In these crucial times, it is a matter of must for both males and females, aged 50 years and above with hypertension and/or diabetes to regularly monitor their conditions at home, eat healthy and exercise.  Those with prevalent chronic communicable diseases like HIV, TB and/or Hepatitis B should adhere to their drugs or treatment plan since their immune system is compromised. Among those at risk of contracting hepatitis B, vaccination is key. The use of condoms are highly necessary to prevent sexually transmitted diseases which in turn predisposes you to having HIV. Many researches have confirmed increased surge of HIV cases in the next 2 years, contracting HIV during this pandemic can also increase likelihood of becoming infected with the novel corona virus. Those with respiratory diseases like asthma should avoid triggering factors that might aggravate their situation and regularly take their medications for treatment and prevention of asthmatic attacks.

Most cases arriving at the hospital are deteriorated cases reaching late due to poor health seeking behaviours – this has been the main cause for deaths occurring especially at Connaught Hospital. Poor health seeking behaviours might however not be the only reason but lack of swift response by 117.

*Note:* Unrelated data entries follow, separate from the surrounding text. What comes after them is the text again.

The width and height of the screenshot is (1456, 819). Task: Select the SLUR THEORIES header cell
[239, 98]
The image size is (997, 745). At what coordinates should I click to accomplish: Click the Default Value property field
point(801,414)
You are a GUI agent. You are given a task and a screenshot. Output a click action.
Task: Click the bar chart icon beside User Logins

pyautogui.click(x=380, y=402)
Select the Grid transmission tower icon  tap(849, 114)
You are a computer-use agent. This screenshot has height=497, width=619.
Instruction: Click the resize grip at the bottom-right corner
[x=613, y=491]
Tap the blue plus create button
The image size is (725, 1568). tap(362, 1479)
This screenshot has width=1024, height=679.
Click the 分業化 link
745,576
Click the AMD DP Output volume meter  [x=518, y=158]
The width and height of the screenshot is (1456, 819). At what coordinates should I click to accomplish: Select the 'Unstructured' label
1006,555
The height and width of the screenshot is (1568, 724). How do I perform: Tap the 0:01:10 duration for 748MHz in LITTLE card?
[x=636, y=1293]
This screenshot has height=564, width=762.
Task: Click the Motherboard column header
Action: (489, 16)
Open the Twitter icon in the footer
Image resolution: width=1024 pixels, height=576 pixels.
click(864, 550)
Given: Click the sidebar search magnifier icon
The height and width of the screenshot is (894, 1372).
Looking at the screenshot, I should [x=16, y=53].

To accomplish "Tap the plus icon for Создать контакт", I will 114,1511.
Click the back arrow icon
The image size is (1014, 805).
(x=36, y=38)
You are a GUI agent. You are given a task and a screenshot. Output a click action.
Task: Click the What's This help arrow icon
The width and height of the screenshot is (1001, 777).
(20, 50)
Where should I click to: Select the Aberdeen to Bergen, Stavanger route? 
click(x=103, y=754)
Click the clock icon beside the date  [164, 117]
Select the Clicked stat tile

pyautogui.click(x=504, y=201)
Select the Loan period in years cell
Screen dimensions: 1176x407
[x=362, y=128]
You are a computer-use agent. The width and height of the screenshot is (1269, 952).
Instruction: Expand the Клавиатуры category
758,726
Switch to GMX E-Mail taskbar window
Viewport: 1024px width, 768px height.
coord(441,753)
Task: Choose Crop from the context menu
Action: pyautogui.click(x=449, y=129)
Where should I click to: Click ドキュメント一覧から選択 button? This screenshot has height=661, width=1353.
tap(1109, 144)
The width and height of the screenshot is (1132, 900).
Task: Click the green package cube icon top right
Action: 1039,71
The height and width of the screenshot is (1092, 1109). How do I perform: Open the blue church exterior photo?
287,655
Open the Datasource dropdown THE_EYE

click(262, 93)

The overburdened health care system will face a drastic reduction in mortality rate if vulnerable populations help themselves be more vigilant about their health.

This fight is only ours; it is a matter of “us” and not “me” let us work hard every day to stay safe and save lives.

Dr. Manal Ghazzawi is a Consultant Clinical Pharmacist, Chief Executive Officer if CitiGlobe and founder of KnowHep Foundation.